*Exercise brief*: In the data below, restate exactly the lines from the one with "Task: Click the EP price input field" to the final line, both included, but not the pictures.

*Stored items*:
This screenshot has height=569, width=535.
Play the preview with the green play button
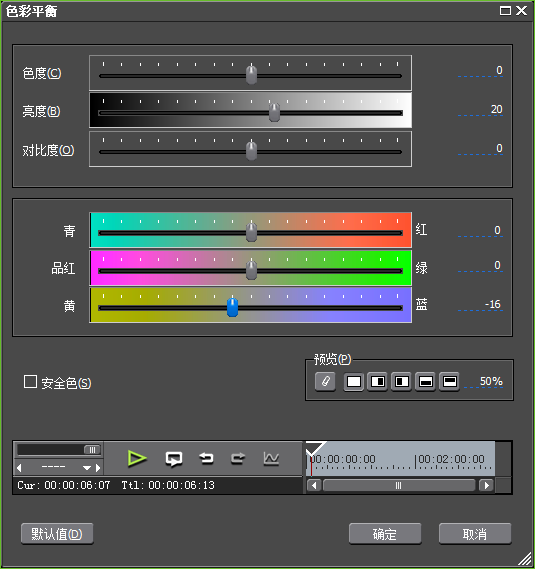click(137, 458)
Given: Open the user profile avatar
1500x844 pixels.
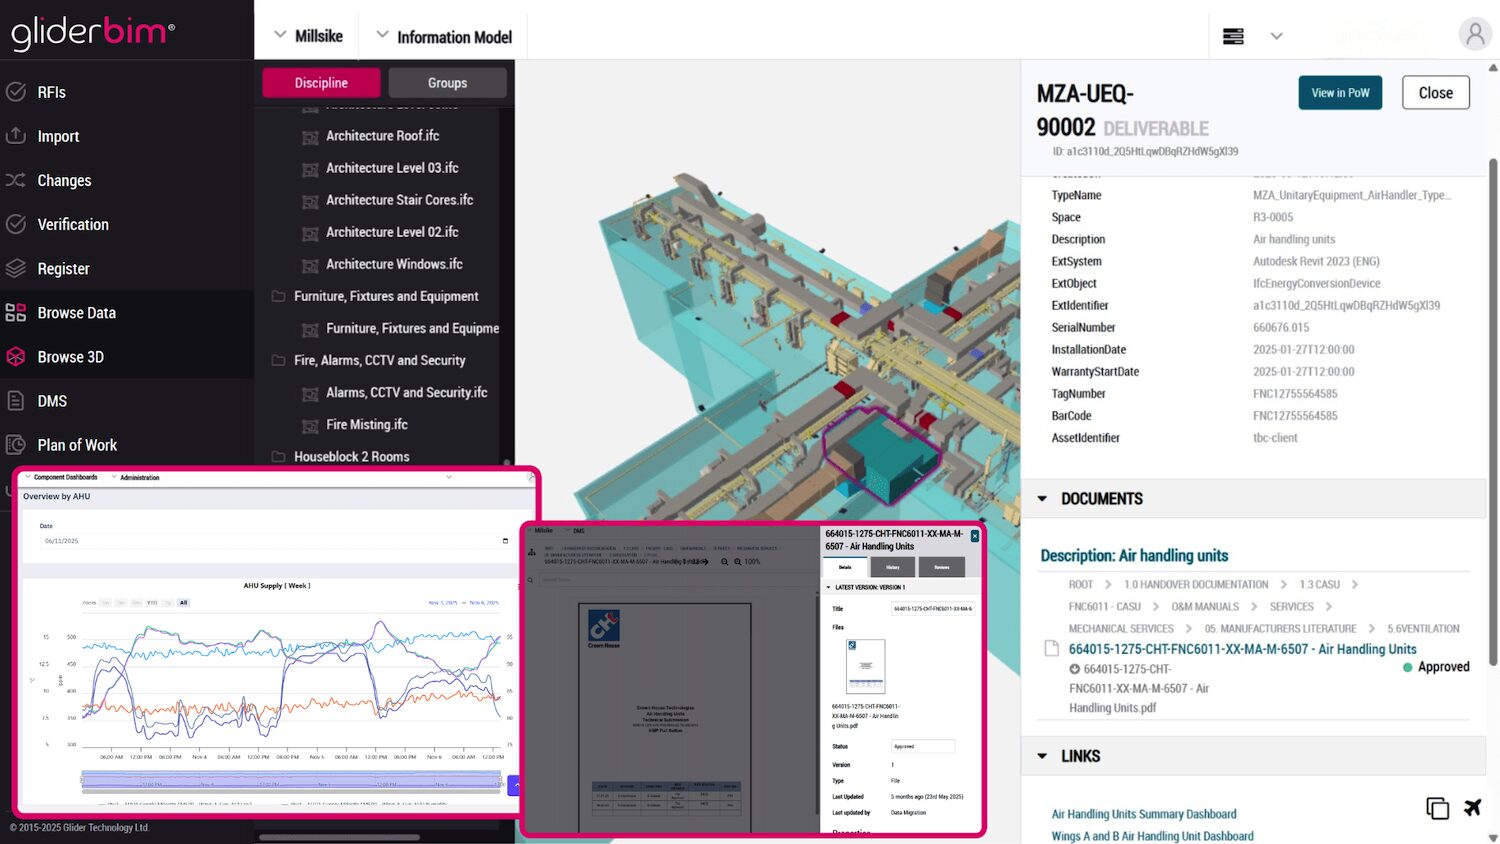Looking at the screenshot, I should click(x=1475, y=34).
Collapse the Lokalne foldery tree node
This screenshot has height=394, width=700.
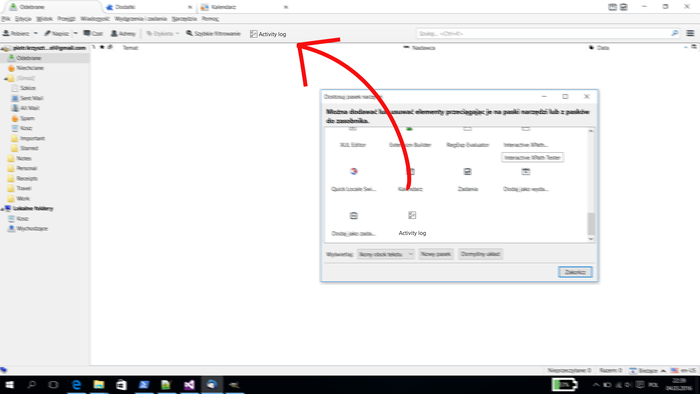pos(3,209)
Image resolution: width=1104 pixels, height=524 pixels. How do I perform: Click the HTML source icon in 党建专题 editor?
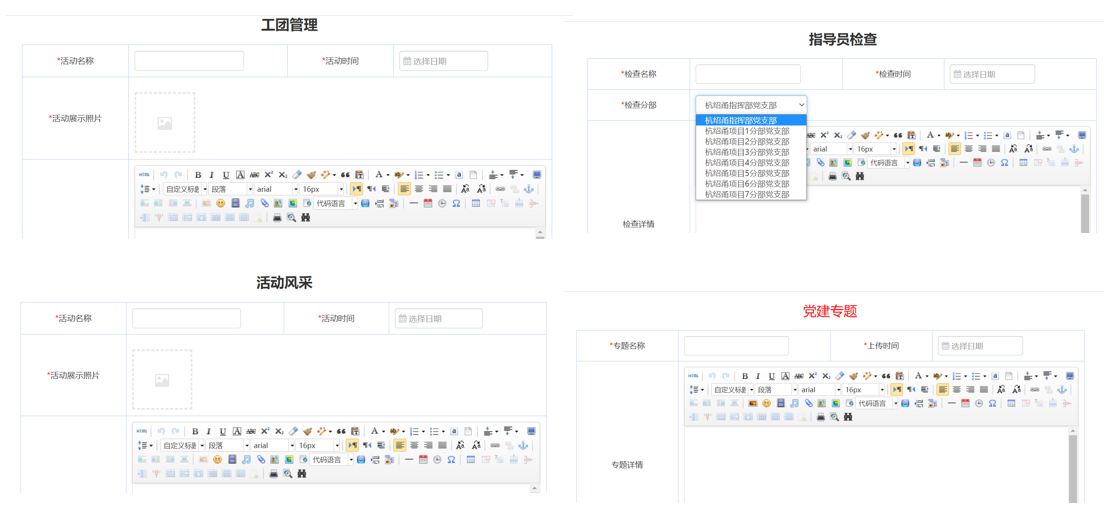tap(694, 376)
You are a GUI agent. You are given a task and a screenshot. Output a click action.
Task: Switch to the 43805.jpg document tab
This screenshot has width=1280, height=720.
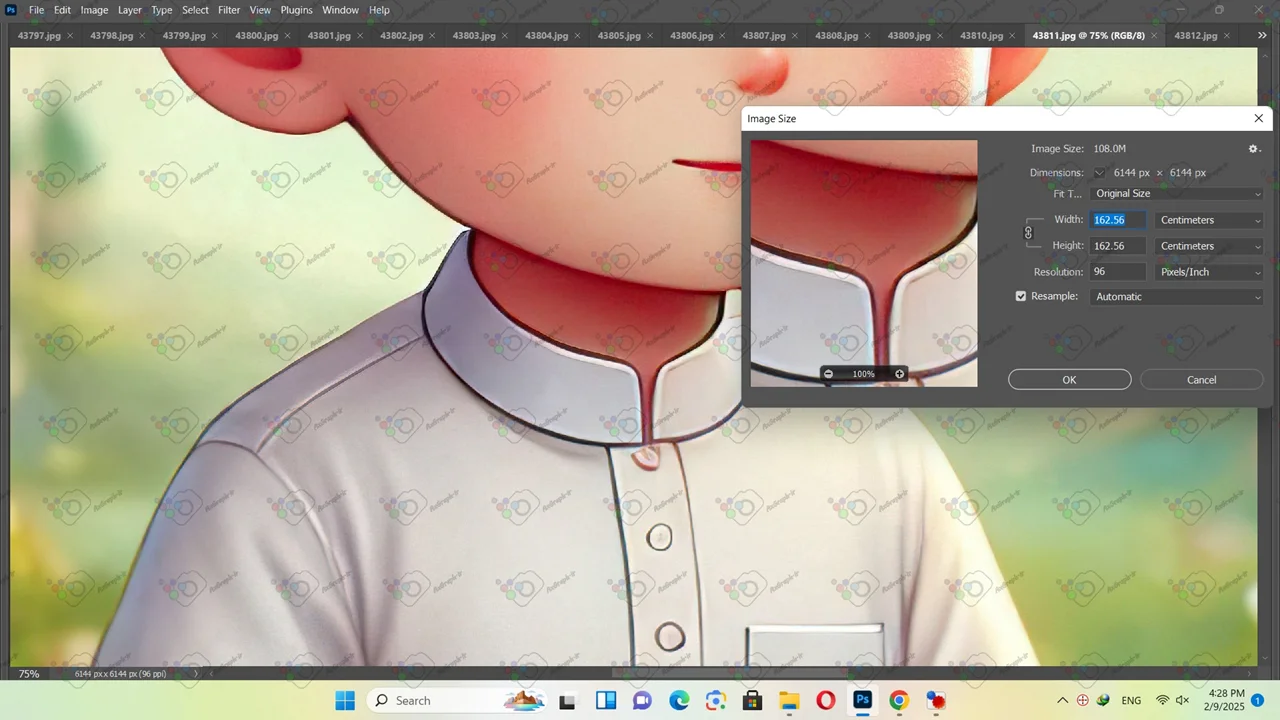pos(619,36)
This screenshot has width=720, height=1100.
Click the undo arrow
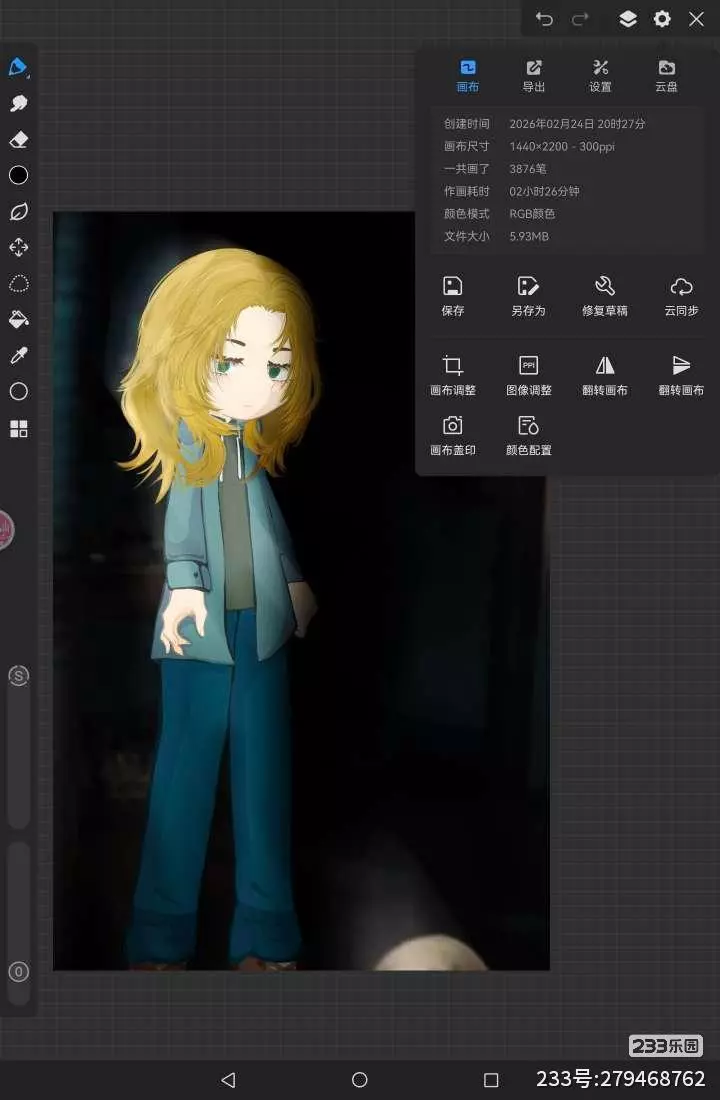coord(544,19)
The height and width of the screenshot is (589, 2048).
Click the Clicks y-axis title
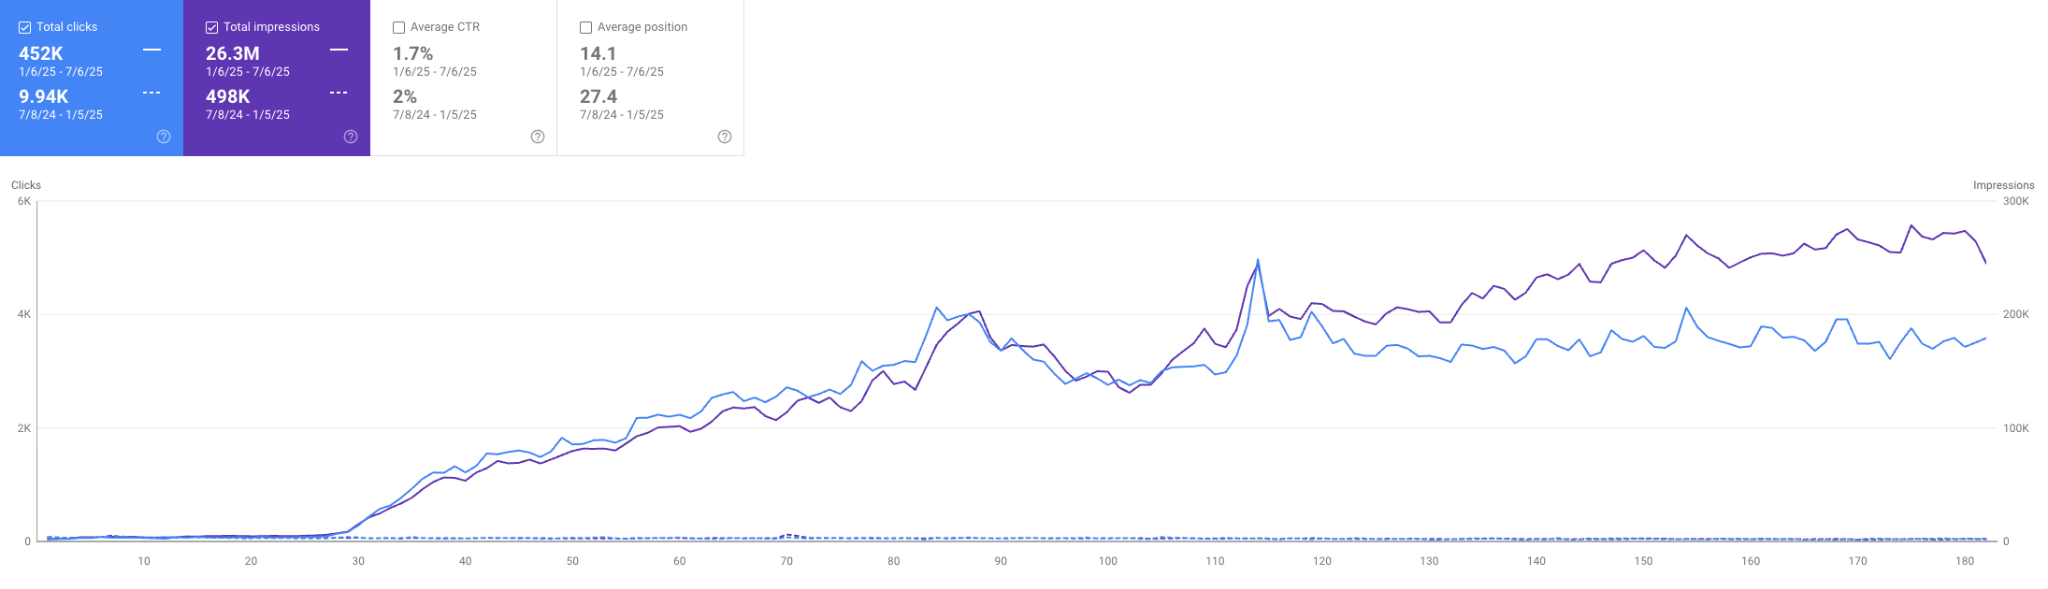pyautogui.click(x=26, y=185)

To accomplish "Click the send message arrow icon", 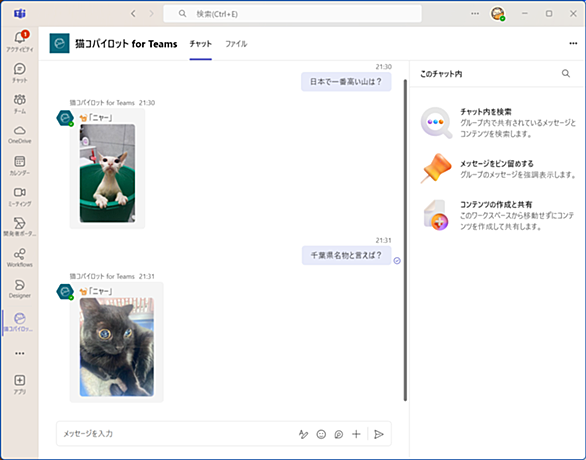I will pos(379,434).
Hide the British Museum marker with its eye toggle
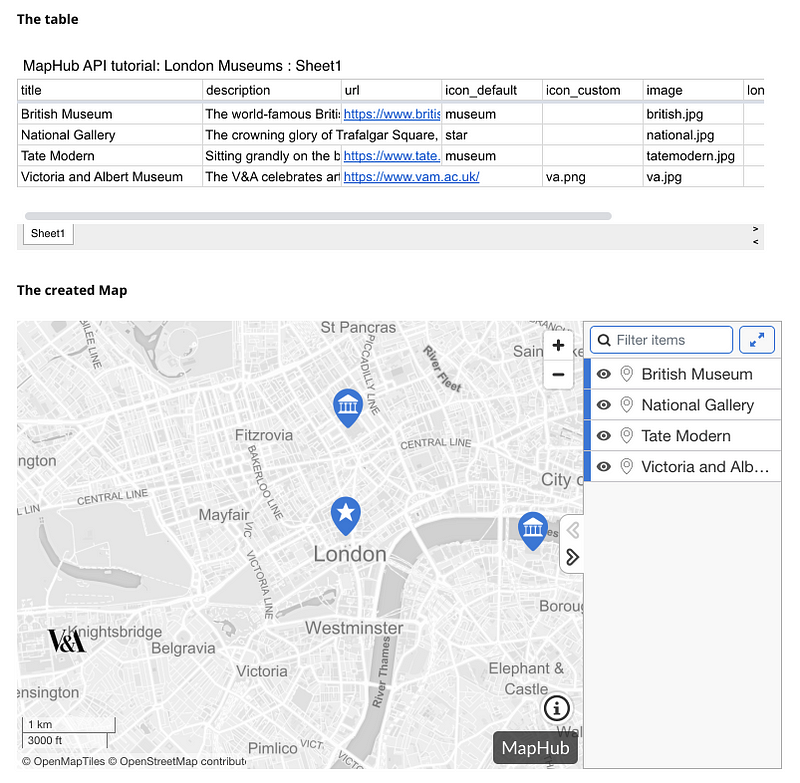This screenshot has width=800, height=783. point(603,373)
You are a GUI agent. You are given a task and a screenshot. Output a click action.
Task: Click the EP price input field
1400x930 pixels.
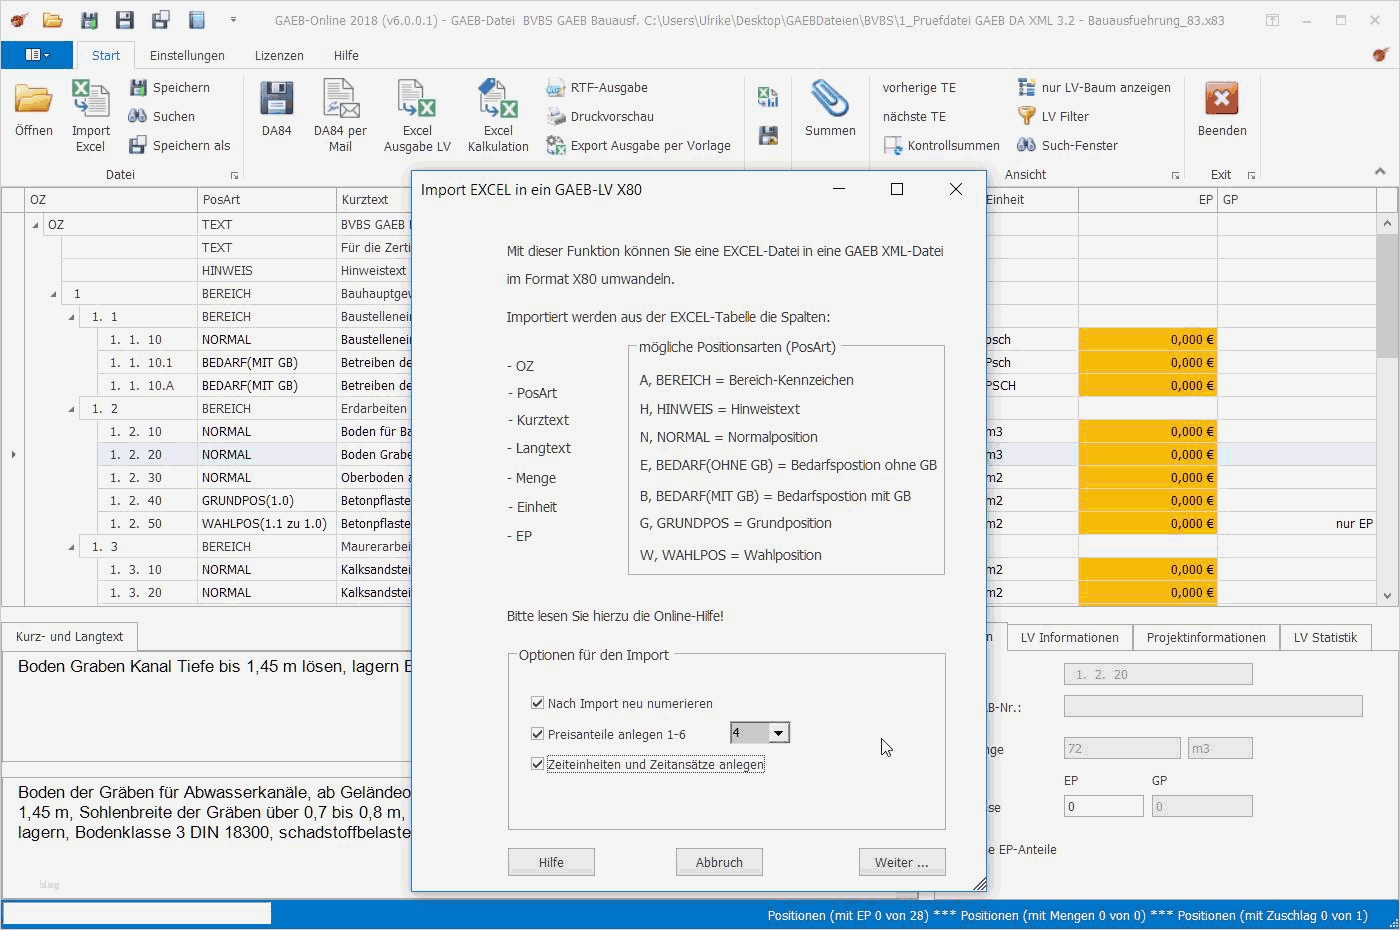[1104, 806]
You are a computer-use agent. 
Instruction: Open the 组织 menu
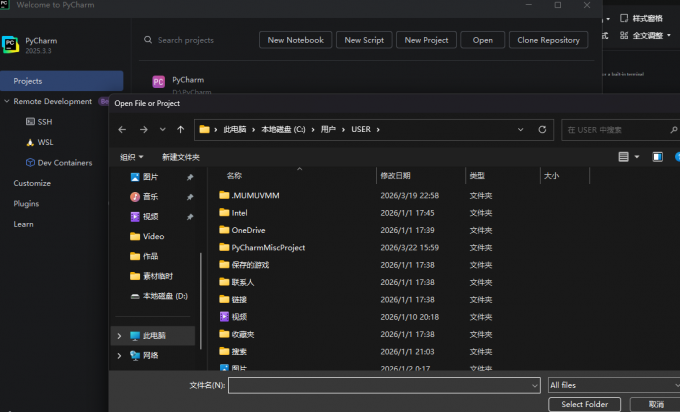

*Written solution*:
Task: Click the EP price input field
1400x930 pixels.
[1104, 806]
You are a computer-use agent. 
Instruction: Open the 组织 menu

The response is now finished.